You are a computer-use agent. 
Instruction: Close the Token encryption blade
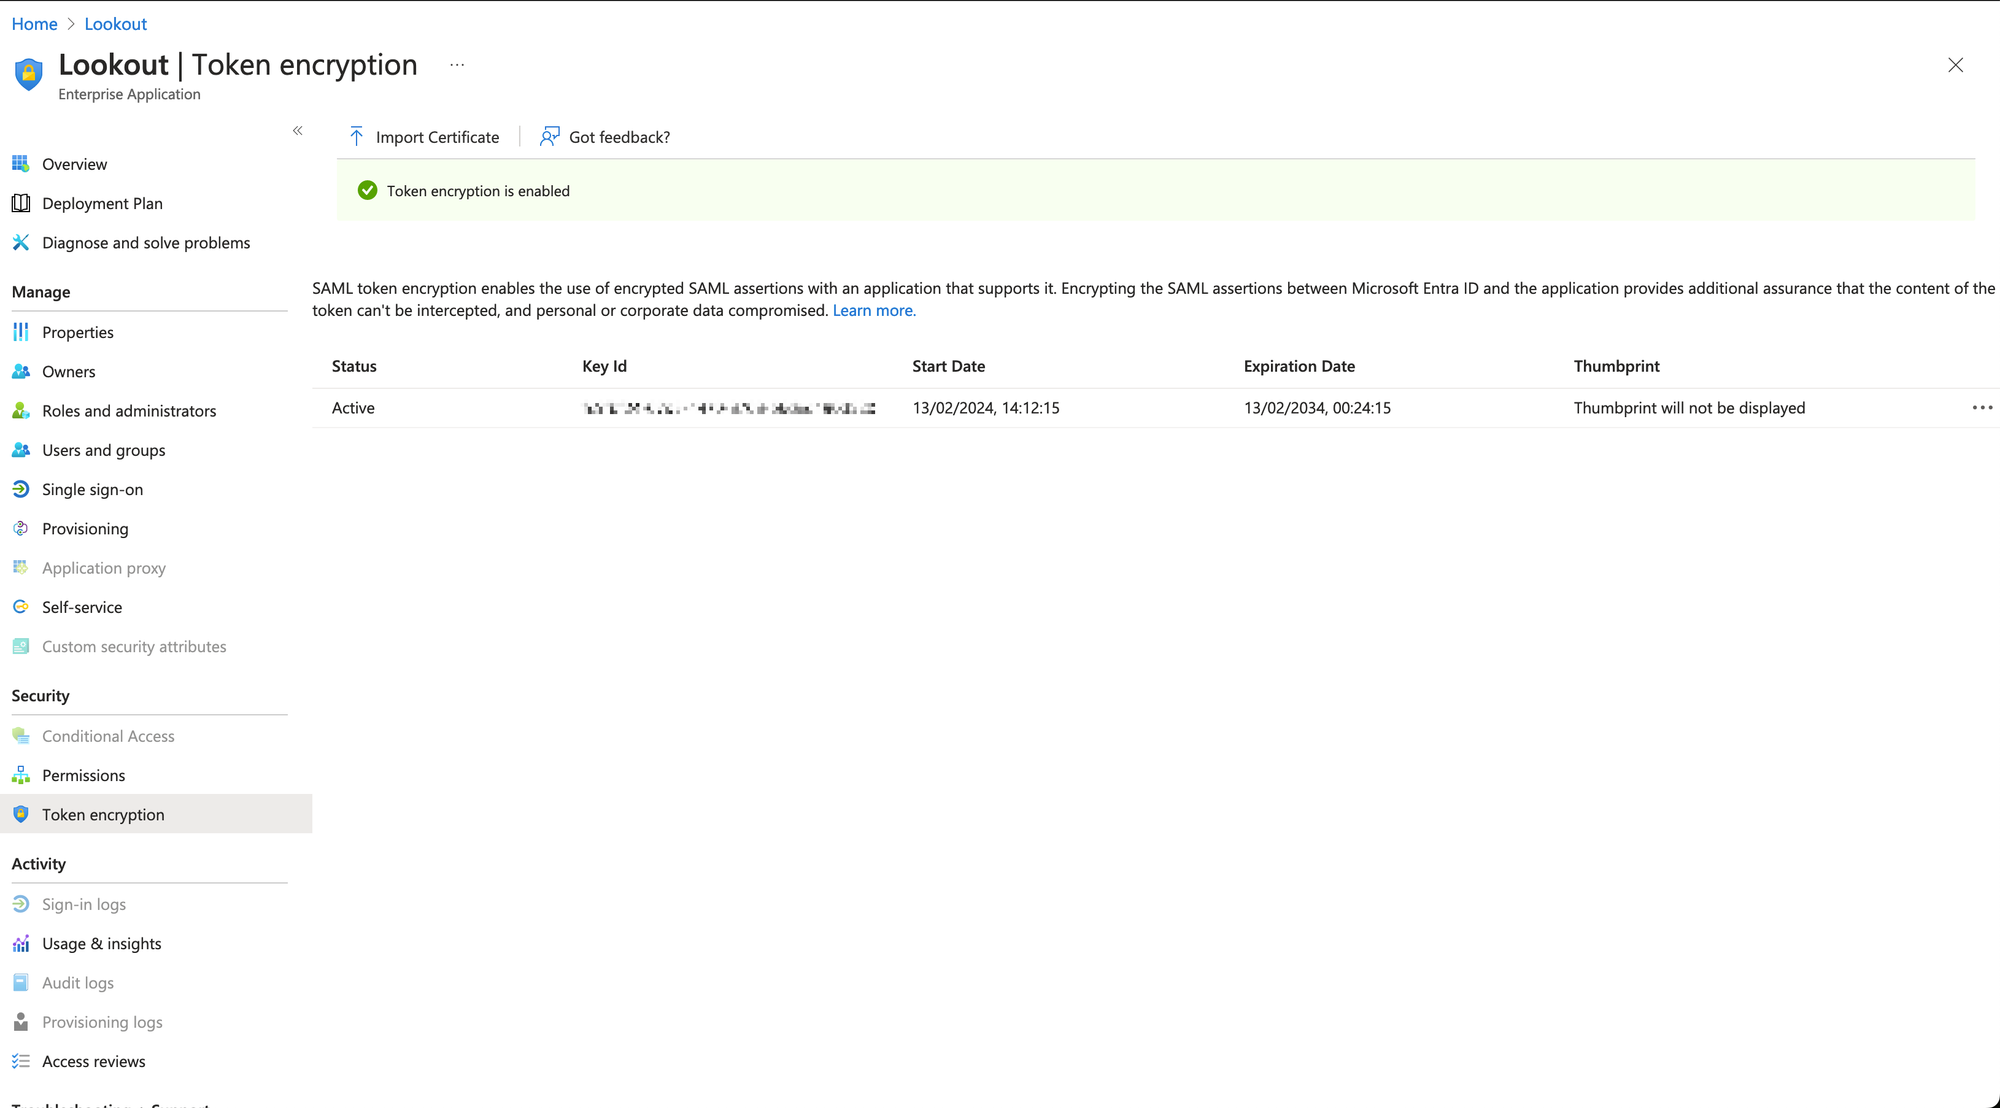1955,65
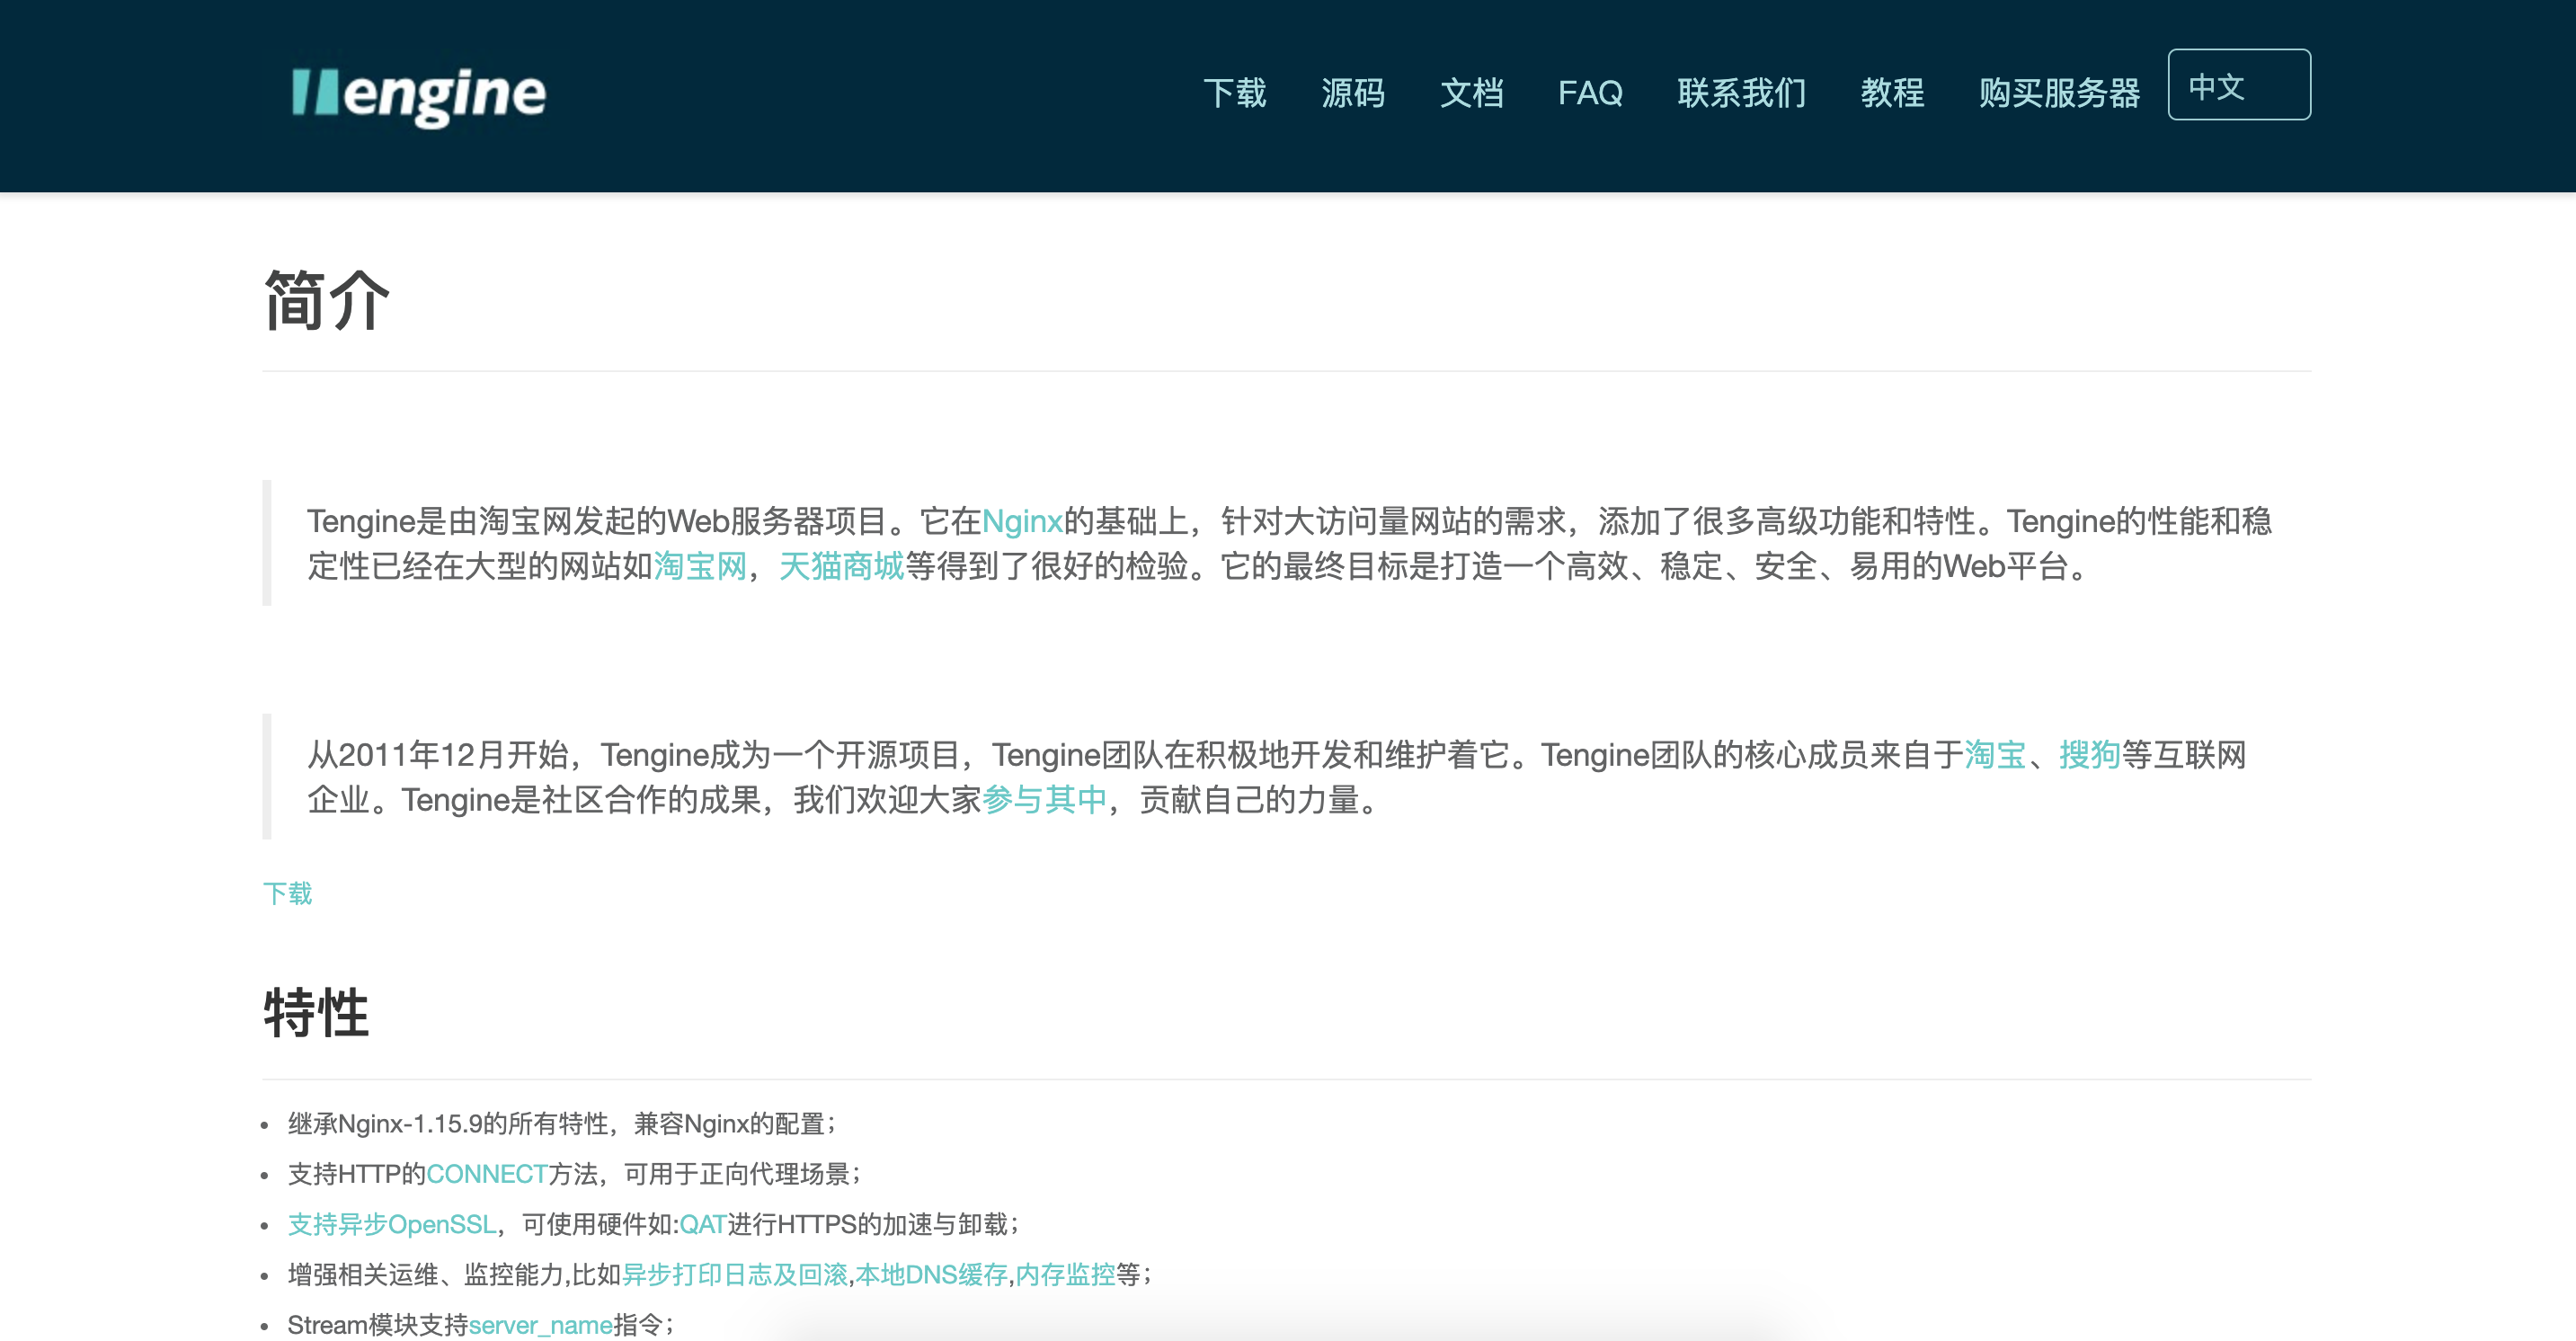Screen dimensions: 2576x1341
Task: Open the 天猫商城 link
Action: tap(841, 567)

_____

* _WHAT THE TASK REQUIRES_:
Could you repeat the data above line for line, without changing any wording and leaving out the pictures?

* _FULL RESPONSE_:
You are a computer-use agent. 
Instruction: Close the Token encryption blade
1955,65
Screen dimensions: 2576x1341
Task: Open the 天猫商城 link
Action: tap(841, 567)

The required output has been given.